*** Block opens ***

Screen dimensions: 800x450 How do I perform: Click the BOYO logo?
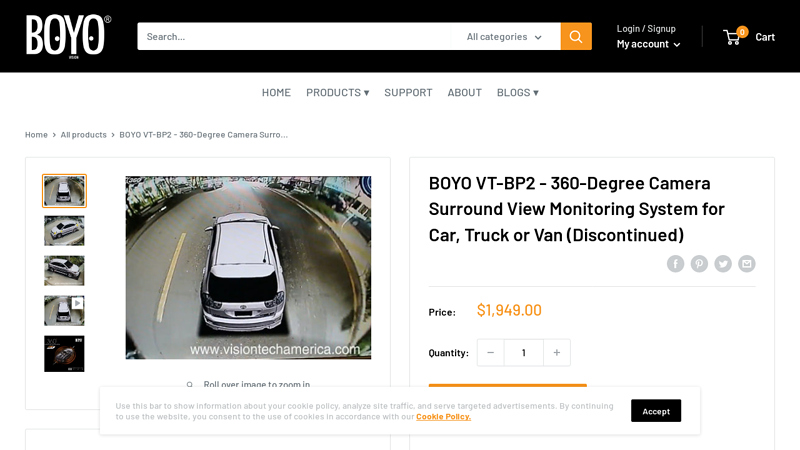pyautogui.click(x=67, y=35)
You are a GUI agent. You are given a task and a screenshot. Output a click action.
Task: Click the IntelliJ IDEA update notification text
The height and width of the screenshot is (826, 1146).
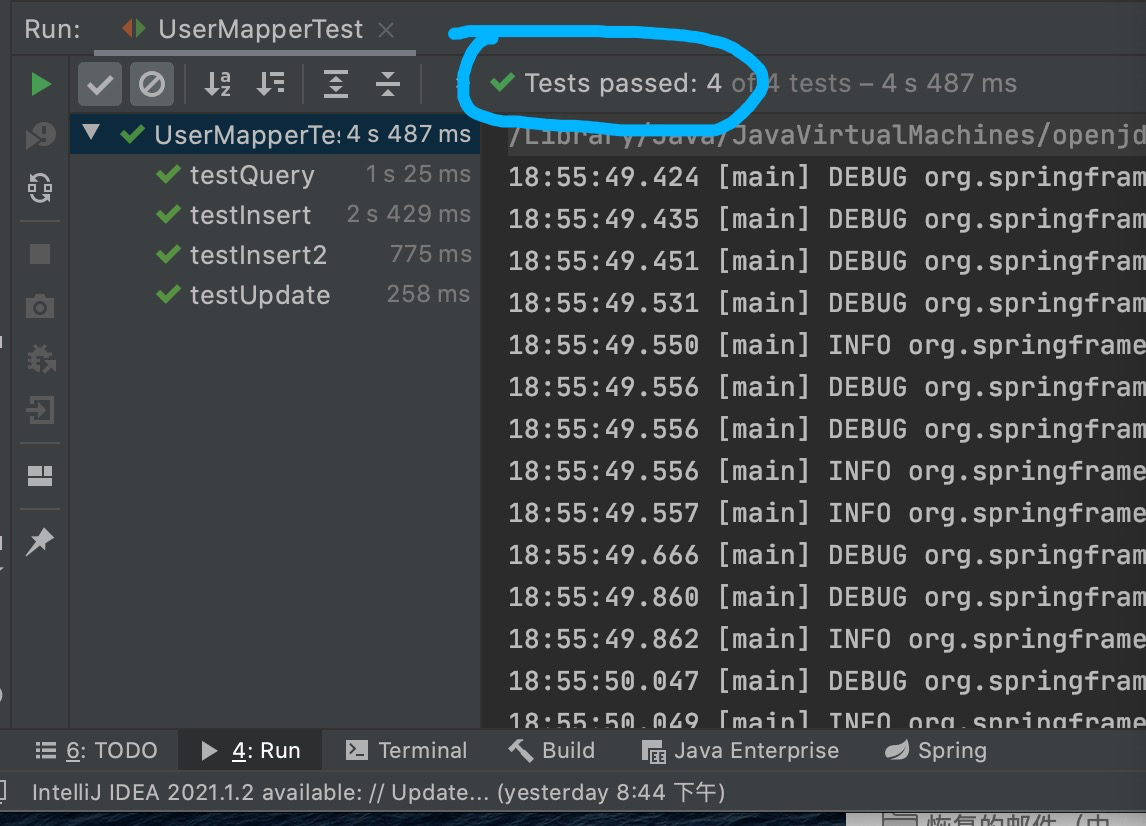tap(376, 793)
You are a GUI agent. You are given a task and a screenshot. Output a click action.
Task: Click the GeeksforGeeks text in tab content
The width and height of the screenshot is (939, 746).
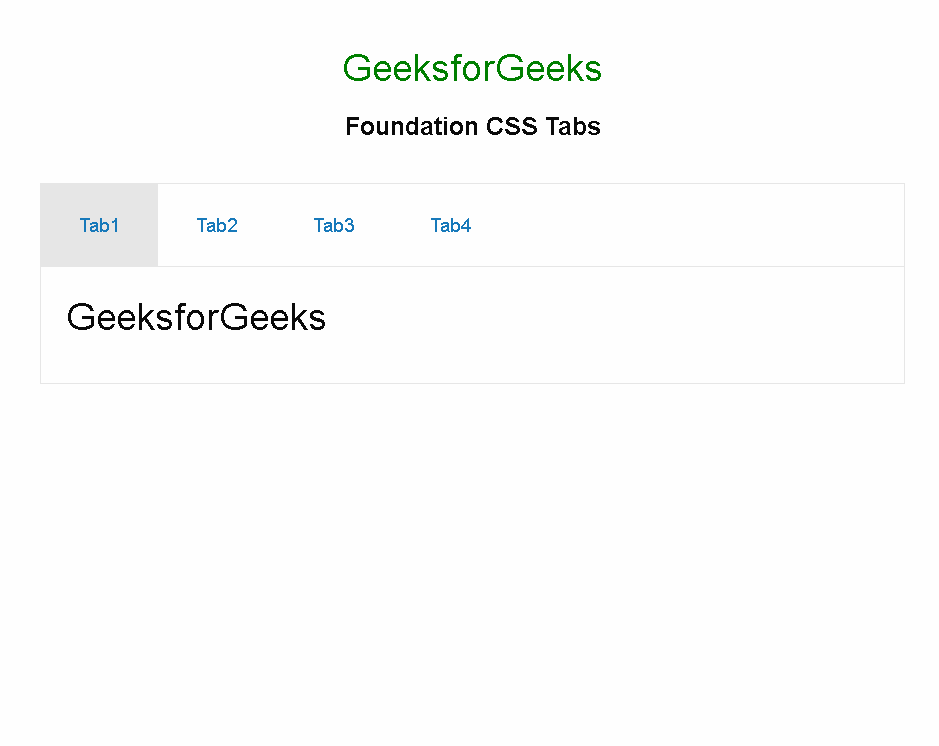[x=196, y=317]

*** Block closes ***

REQUIRED WORK: Copy each line of the data above that holds "text".

RESULT FOR THIS TASK:
Task: Click the IntelliJ IDEA update notification text
Task: Click the GeeksforGeeks text in tab content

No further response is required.